Pressemitteilung

Mehr Sozialdemokratie wagen

Über 350 Sympathisantinnen und Sympathisanten unterzeichnen den Aufruf „Ich will meine Partei zurück“ der Jusos Frankfurt. Der Aufruf und die damit verbundenen Forderungen nach mehr innerparteilichem Mitspracherecht und einer Politik, die sich auf die Grundwerte der Sozialdemokratie besinnt finden damit großen Anklang auch über die SPD-Grenzen hinweg.

Knapp sechs Wochen nach dem Start des Frankfurter Aufrufs (www.ich-will-meine-partei-zurück.de) haben über 350 Menschen diesen unterzeichnet.

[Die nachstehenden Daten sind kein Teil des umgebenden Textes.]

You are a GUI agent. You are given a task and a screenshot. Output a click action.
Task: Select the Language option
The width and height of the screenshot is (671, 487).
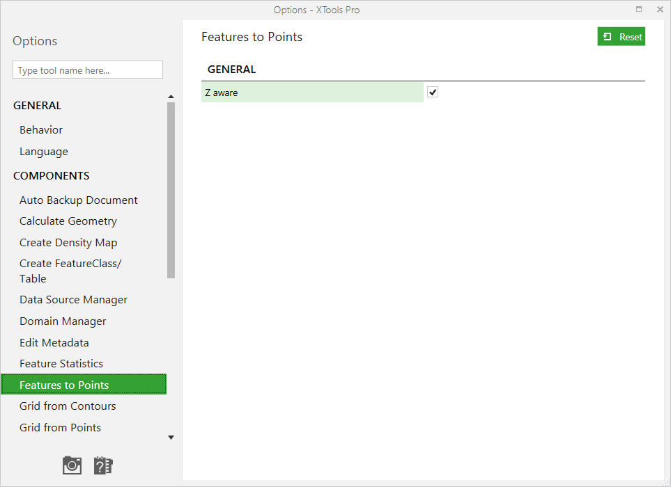pyautogui.click(x=44, y=152)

Dazu Juso-Sprecher Mike Josef: „Wir wollen uns bei allen Unterzeichnerinnen und Unterzeichnern bedanken! Die konstruktiven Diskussionen der letzten Wochen und der Bundesparteitag haben deutlich gemacht, dass längjährige Forderungen der Jusos wie die  Einführung einer Vermögenssteuer, Korrekturen an den „Sozialreformen“ der Agenda 2010 und ein koordinierter Abzug aus Afghanistan in der SPD mehrheitsfähig sind und nach Meinung der Jusos auch schon immer mehrheitsfähig waren.“

Die Frankfurter Jusos wehren sich dagegen, dass einige SPD-Funktionäre die persönliche Machtperspektive immer noch über das Wohl der Partei, wie auch des ganzen Landes stellen. „Mit einem solchen Verhalten muss endlich Schluss gemacht werden, damit es wieder um politische Inhalte gehen kann. Nur wenn dieses Umdenken baldmöglichst einsetzt, wird die Sozialdemokratie Menschen wieder erreichen und schließlich auch Wahlsiege einfahren können. Für den Frankfurter Unterbezirk ist die Kommunalwahl 2011 diesbezüglich ein Stichtag.“ betont sein Sprecher-Kollege Christian Heimpel.

„Inhalte vor Personen; das bleibt die Losung der Frankfurter Jusos! Wir haben von der hessischen SPD gelernt, wie eine Programmdiskussion verlaufen muss: von unten nach oben und quer durch die Stadtgesellschaft. Wir Jusos wollen den Schwung der nicht zuletzt durch unseren „Frankfurter Aufruf“ entstanden ist nutzen, um nun mit all unserer Energie in die Programmdiskussion zur Kommunalwahl einzusteigen. Wir Jusos haben ambitionierte Ziele für diese Stadt.“ schließen Heimpel und Josef ab.